| Texto |
════

Imagem: "Série Vazios", de Adriana Rocha. In: www.google.com.br

sábado, 19 de novembro de 2011

quando uma mãe conhecida morre


Para Mayrant Gallo

As mães nunca deveriam morrer. Drummond disse algo assim, mas de uma maneira linda. Eu digo aqui, à minha maneira, como uma dor prenunciada, ensaiada, dolorida. Não, Deus, não permita que minha mãe vá embora, e de novo parafraseio tristemente Drummond. Toda vez que uma mãe conhecida morre, morro num soterramento plano.
Em maio de 2010 senti um grande abalo. Em maio de 2010 morreu a mãe de minha amiga de infância, uma segunda mãe, e que se dava tão bem com a minha, de muitas e longas datas; ambas viram as duas meninas, eu e minha amiga, cresceram. Ambas conversavam sobre rádio e novela. Quando essa mãe querida, e tão parecida com a minha, morreu, eu sofri muito; era como se, Deus livre e guarde, morresse um pedaço de minha mãe, como se fosse um pré-ensaio de sua morte. Chorei de maneira multiplicada.

════

| Enunciado |
No texto, em que mês e ano morreu a mãe da amiga de infância?

| Dados apresentados |
════

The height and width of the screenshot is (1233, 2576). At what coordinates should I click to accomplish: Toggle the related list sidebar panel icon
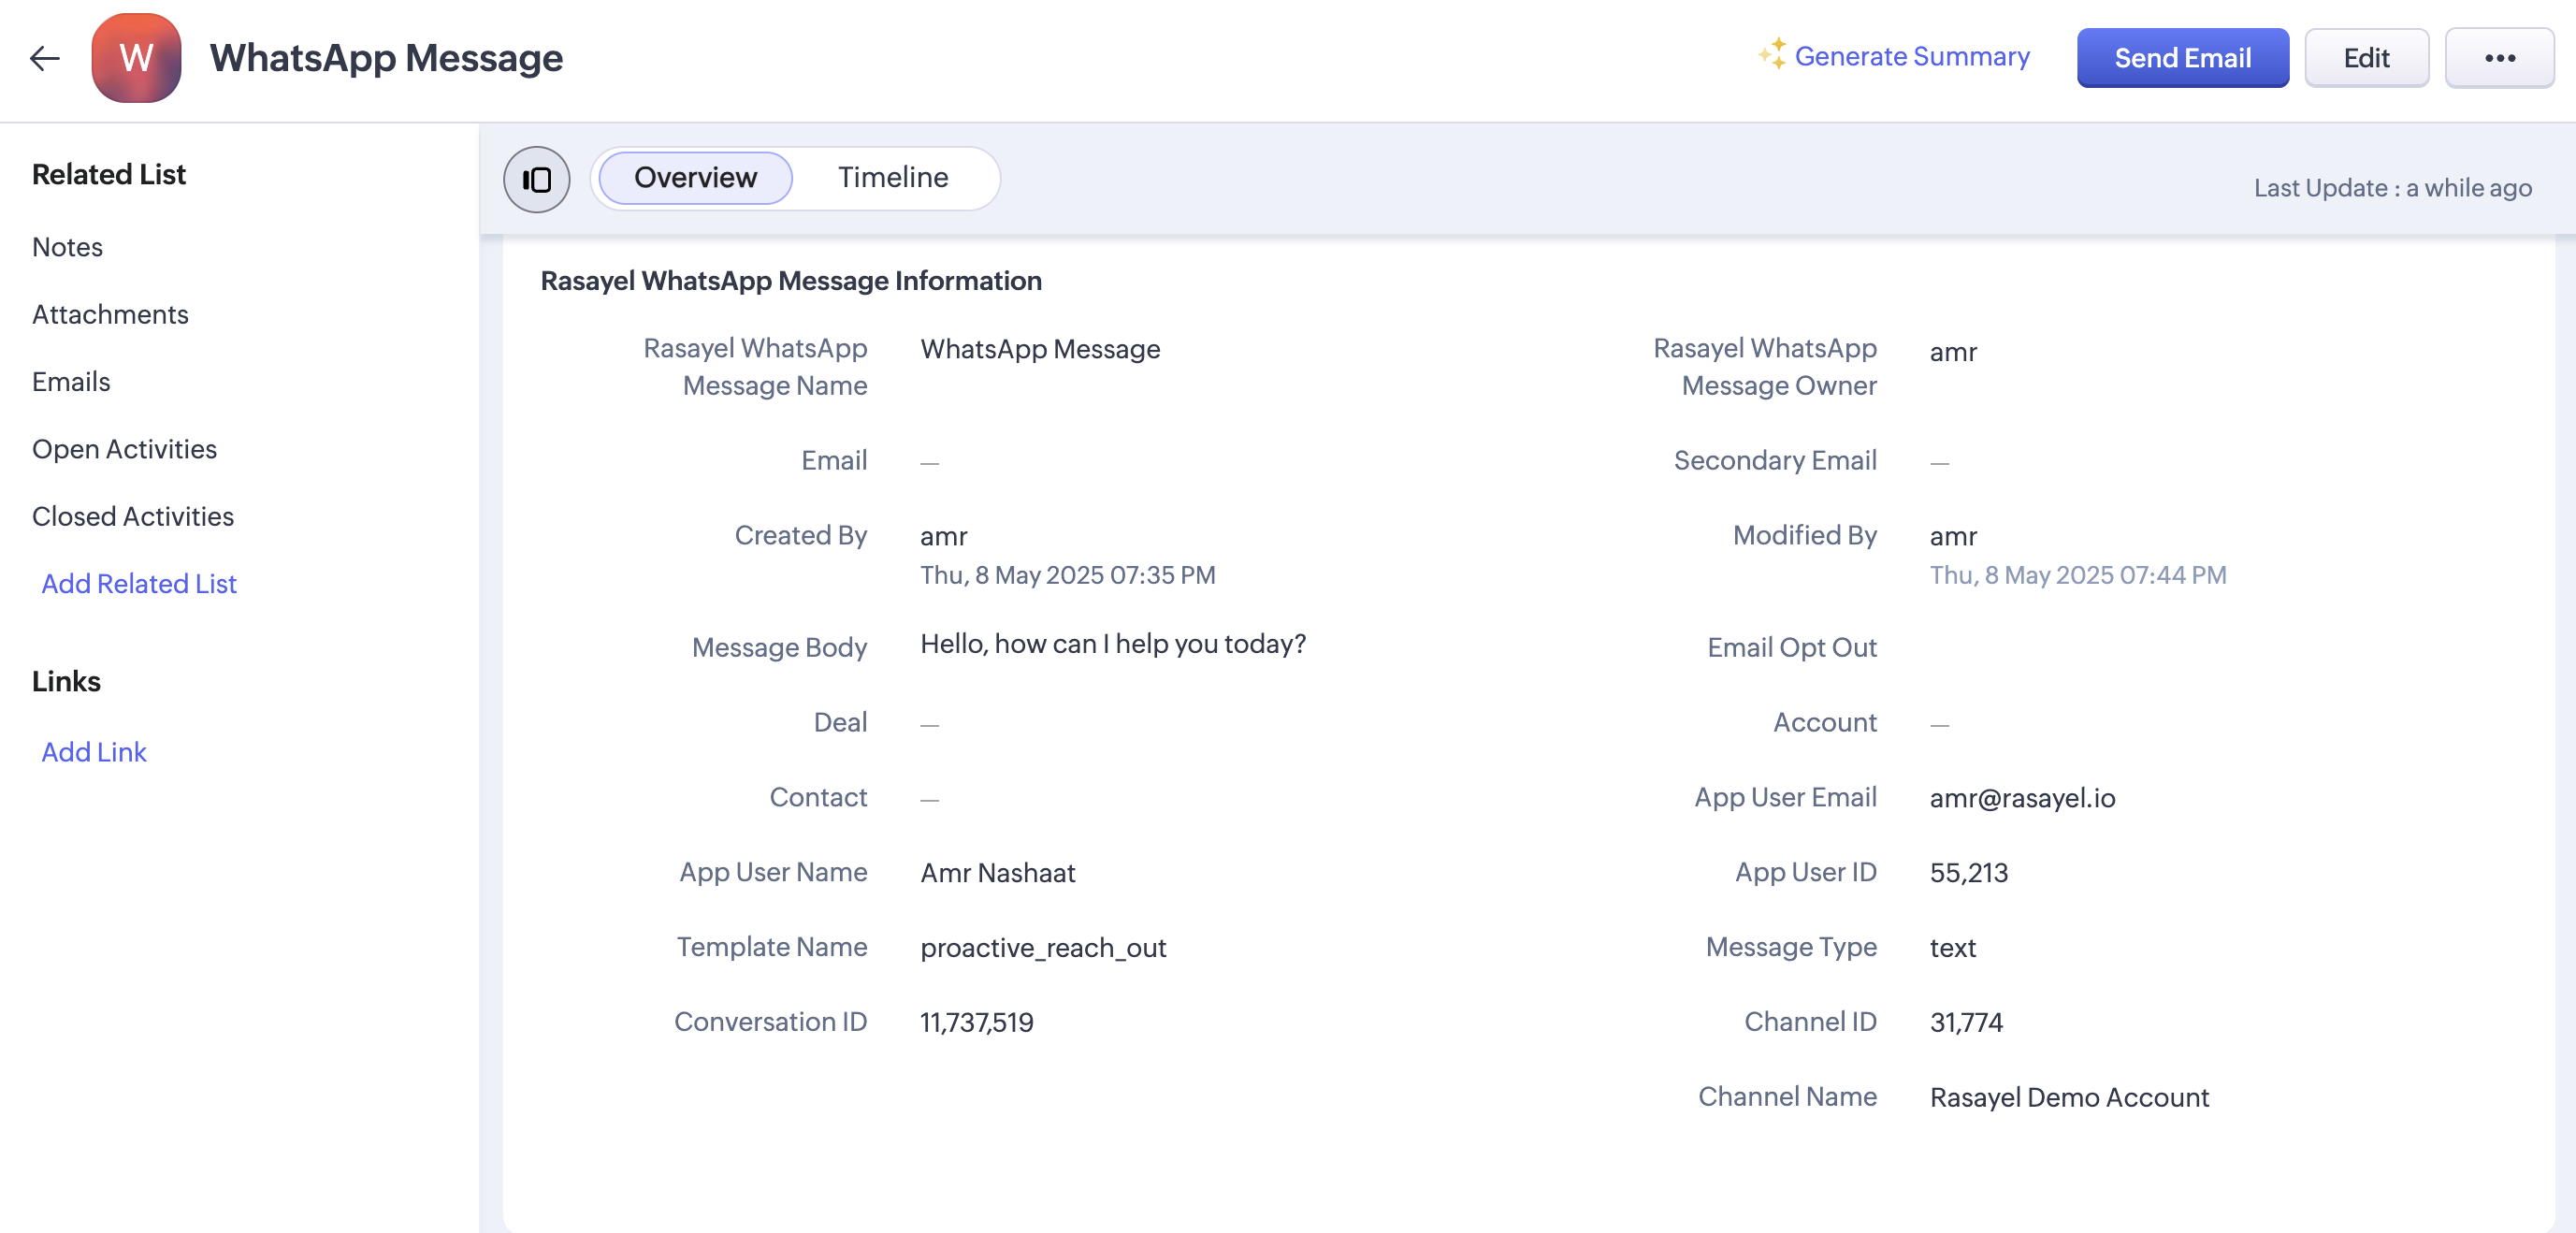click(536, 179)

════

| Resposta |
Em maio de 2010.